There is a very cool interview with one of my favorite authors, Michael Chabon, over at Newarama.
I first discovered Michael Chabon about ten years ago when I read his novel The Amazing Adventures of Kavalier & Clay. Chabon hadn't yet won a Pulitzer Prize for his book (or probably even received his first royalty check), and I was actually able to go to his website and swap e-mails with him. Can you remember when e-mail and the web were still fairly new, and everybody was accessible by e-mail?) A few months later, that was impossible. He became Rich and Famous. He also went on to write some comic books and a screenplay for Spider-Man 2.
The interview is a fun read. He discusses his new book, Manhood for Amateurs: The Pleasures and Regrets of a Husband, Father, and Son. I enjoyed seeing another dad talk so much about his kids and what is out there for kids to read today. (There's a nice mention of Owly and picture book authors such as David Wiesner and James Joyce.)
Nrama: That complaint extends to a lot of current books for children, which seems to be one of the few growth markets remaining in publishing. Any current books for children you’d recommend?

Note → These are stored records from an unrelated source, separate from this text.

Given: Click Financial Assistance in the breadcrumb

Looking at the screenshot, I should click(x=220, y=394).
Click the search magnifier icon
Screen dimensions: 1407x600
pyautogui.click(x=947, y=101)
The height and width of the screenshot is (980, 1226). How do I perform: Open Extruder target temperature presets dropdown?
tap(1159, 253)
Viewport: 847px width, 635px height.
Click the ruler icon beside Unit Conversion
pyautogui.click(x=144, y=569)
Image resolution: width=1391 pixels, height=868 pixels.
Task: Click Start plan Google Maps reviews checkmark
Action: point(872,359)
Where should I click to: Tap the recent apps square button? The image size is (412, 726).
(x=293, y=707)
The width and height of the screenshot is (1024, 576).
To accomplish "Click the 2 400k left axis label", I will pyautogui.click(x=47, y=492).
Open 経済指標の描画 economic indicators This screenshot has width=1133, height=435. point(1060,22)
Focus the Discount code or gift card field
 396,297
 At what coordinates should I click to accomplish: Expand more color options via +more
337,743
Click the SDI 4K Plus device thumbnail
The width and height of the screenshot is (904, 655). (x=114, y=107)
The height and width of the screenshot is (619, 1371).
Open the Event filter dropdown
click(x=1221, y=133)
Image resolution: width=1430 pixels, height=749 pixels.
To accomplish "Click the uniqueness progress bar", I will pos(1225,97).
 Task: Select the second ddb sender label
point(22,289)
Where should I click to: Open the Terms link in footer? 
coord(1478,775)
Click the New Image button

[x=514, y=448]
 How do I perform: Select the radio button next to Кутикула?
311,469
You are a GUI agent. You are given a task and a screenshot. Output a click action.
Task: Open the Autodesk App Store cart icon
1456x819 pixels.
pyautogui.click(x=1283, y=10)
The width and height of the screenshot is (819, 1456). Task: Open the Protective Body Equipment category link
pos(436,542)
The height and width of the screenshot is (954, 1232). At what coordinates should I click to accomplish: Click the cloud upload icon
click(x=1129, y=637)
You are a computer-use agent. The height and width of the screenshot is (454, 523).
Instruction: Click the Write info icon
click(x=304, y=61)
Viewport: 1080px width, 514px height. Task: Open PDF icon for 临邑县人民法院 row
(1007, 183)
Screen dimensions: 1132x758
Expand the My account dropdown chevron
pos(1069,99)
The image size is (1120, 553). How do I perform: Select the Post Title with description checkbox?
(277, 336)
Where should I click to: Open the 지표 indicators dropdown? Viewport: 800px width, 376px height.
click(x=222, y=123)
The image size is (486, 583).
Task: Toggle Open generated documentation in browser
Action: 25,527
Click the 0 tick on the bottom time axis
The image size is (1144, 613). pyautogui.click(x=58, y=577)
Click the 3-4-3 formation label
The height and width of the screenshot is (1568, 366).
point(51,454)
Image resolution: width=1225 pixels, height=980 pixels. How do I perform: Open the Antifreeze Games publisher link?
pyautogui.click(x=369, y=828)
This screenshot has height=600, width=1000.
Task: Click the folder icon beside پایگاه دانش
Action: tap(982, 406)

Chabon: Well, of course the Philip Pullman trilogy, if you can call that current. You can also argue whether that’s a children’s book, but it might back up what I’m talking about, because my daughter did read it when she was very much a kid, and loved it, and I loved it too. It’s probably the work for children that I’ve most loved since I was a child myself.
Other stuff that’s out there now? Well, there’s beautiful things happening in the world of picture books. Brian Selznick, who did The Invention of Hugo Cabret, and David Wiesner, who did Tuesday, they are both amazing. William Joyce is a genius, and that stuff wasn’t around when I was a kid. But a lot of the things I read to my kids are also things I read when I was a kid.
Nrama: To attempt to tie this together – sometimes I find that in those works aimed at children, there’s these references to literature, or film, and they lead me to seek those works out for myself.
Chabon: Exactly. I leaned a lot reading comic books, and from the many allusions by Stan Lee in the Marvel books, and the way the DC writers would drop a lot of kind of fancy words into their scripts now and then that would send me to the dictionary, and from there to make many more literary discoveries. What great stuff.